##### Supplied information

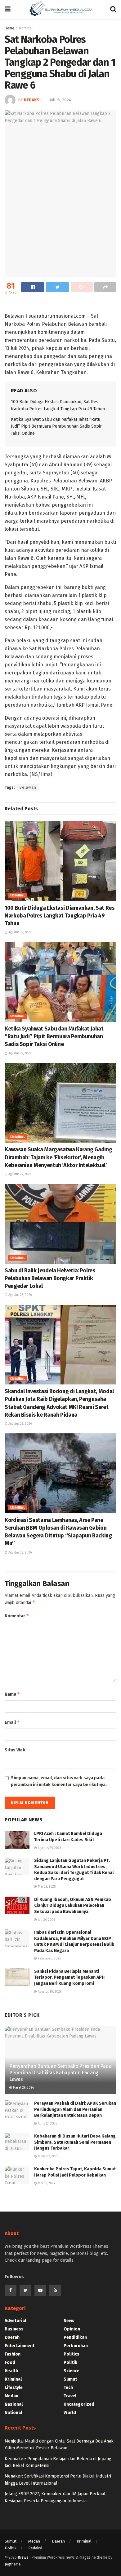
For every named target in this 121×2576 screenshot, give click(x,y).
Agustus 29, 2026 (19, 932)
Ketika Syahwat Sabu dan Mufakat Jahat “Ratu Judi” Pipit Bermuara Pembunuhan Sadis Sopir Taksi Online (56, 426)
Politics (71, 2354)
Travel (70, 2396)
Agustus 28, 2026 (19, 1295)
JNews (23, 2557)
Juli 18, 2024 (60, 100)
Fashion (12, 2354)
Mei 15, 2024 (46, 2183)
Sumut (70, 2379)
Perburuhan (76, 2345)
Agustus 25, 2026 (49, 1848)
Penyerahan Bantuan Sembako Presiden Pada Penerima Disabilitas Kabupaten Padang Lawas (60, 2072)
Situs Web (15, 1750)
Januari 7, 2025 (47, 2156)
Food (10, 2362)
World (70, 2412)
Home (9, 28)
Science (71, 2370)
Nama (12, 1694)
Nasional (14, 2404)
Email (12, 1722)
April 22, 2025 (47, 2123)
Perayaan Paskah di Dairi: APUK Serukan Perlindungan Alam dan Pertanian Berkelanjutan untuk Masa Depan (75, 2109)
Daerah (12, 2337)
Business (14, 2329)
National (13, 2412)
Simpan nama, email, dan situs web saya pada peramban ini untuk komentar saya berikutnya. (59, 1781)
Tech (68, 2387)
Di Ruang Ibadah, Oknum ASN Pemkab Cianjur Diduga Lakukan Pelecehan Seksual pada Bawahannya (72, 1905)
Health (11, 2370)
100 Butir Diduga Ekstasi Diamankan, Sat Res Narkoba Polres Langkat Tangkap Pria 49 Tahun (59, 915)
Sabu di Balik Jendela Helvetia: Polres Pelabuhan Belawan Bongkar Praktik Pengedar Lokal (50, 1278)
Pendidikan (75, 2337)
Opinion (72, 2329)
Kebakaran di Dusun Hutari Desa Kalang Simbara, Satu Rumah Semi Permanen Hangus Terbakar (75, 2142)
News (69, 2320)
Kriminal (17, 895)
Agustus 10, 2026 (49, 1992)
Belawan (28, 787)
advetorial (15, 2320)
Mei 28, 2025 (46, 1887)
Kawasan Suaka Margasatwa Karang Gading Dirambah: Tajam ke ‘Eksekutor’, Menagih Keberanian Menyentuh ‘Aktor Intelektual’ (58, 1157)
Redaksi (32, 100)
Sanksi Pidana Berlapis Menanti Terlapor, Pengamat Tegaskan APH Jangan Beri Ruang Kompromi (69, 1977)
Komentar (17, 1616)
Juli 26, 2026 (46, 1920)
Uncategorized (79, 2404)
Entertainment (19, 2345)
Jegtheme (13, 2564)
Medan (11, 2396)
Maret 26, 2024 (23, 2088)
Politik (70, 2362)
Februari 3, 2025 (49, 1958)
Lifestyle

##########

Apart from the pictures, repeat every entry exactly.

Written response:
For every named target in this 121×2576 screenshot, give click(x,y).
Agustus 29, 2026 (19, 932)
Ketika Syahwat Sabu dan Mufakat Jahat “Ratu Judi” Pipit Bermuara Pembunuhan Sadis Sopir Taksi Online (56, 426)
Politics (71, 2354)
Travel (70, 2396)
Agustus 28, 2026 (19, 1295)
JNews (23, 2557)
Juli 18, 2024 (60, 100)
Fashion (12, 2354)
Mei 15, 2024 (46, 2183)
Sumut (70, 2379)
Perburuhan (76, 2345)
Agustus 25, 2026 (49, 1848)
Penyerahan Bantuan Sembako Presiden Pada Penerima Disabilitas Kabupaten Padang Lawas (60, 2072)
Situs Web (15, 1750)
Januari 7, 2025 (47, 2156)
Food (10, 2362)
World (70, 2412)
Home (9, 28)
Science (71, 2370)
Nama (12, 1694)
Nasional (14, 2404)
Email (12, 1722)
April 22, 2025 (47, 2123)
Perayaan Paskah di Dairi: APUK Serukan Perlindungan Alam dan Pertanian Berkelanjutan untuk Masa Depan (75, 2109)
Daerah (12, 2337)
Business (14, 2329)
National (13, 2412)
Simpan nama, email, dan situs web saya pada peramban ini untuk komentar saya berikutnya. (59, 1781)
Tech (68, 2387)
Di Ruang Ibadah, Oknum ASN Pemkab Cianjur Diduga Lakukan Pelecehan Seksual pada Bawahannya (72, 1905)
Health (11, 2370)
100 Butir Diduga Ekstasi Diamankan, Sat Res Narkoba Polres Langkat Tangkap Pria 49 Tahun (59, 915)
Sabu di Balik Jendela Helvetia: Polres Pelabuhan Belawan Bongkar Praktik Pengedar Lokal (50, 1278)
Pendidikan (75, 2337)
Opinion (72, 2329)
Kebakaran di Dusun Hutari Desa Kalang Simbara, Satu Rumah Semi Permanen Hangus Terbakar (75, 2142)
News (69, 2320)
Kriminal (17, 895)
Agustus 10, 2026 (49, 1992)
Belawan (28, 787)
advetorial (15, 2320)
Mei 28, 2025 (46, 1887)
Kawasan Suaka Margasatwa Karang Gading Dirambah: Tajam ke ‘Eksekutor’, Menagih Keberanian Menyentuh ‘Aktor Intelektual’ (58, 1157)
Redaksi (32, 100)
Sanksi Pidana Berlapis Menanti Terlapor, Pengamat Tegaskan APH Jangan Beri Ruang Kompromi (69, 1977)
Komentar (17, 1616)
Juli 26, 2026 (46, 1920)
Uncategorized (79, 2404)
Entertainment (19, 2345)
Jegtheme (13, 2564)
Medan (11, 2396)
Maret 26, 2024 (23, 2088)
Politik (70, 2362)
Februari 3, 2025 (49, 1958)
Lifestyle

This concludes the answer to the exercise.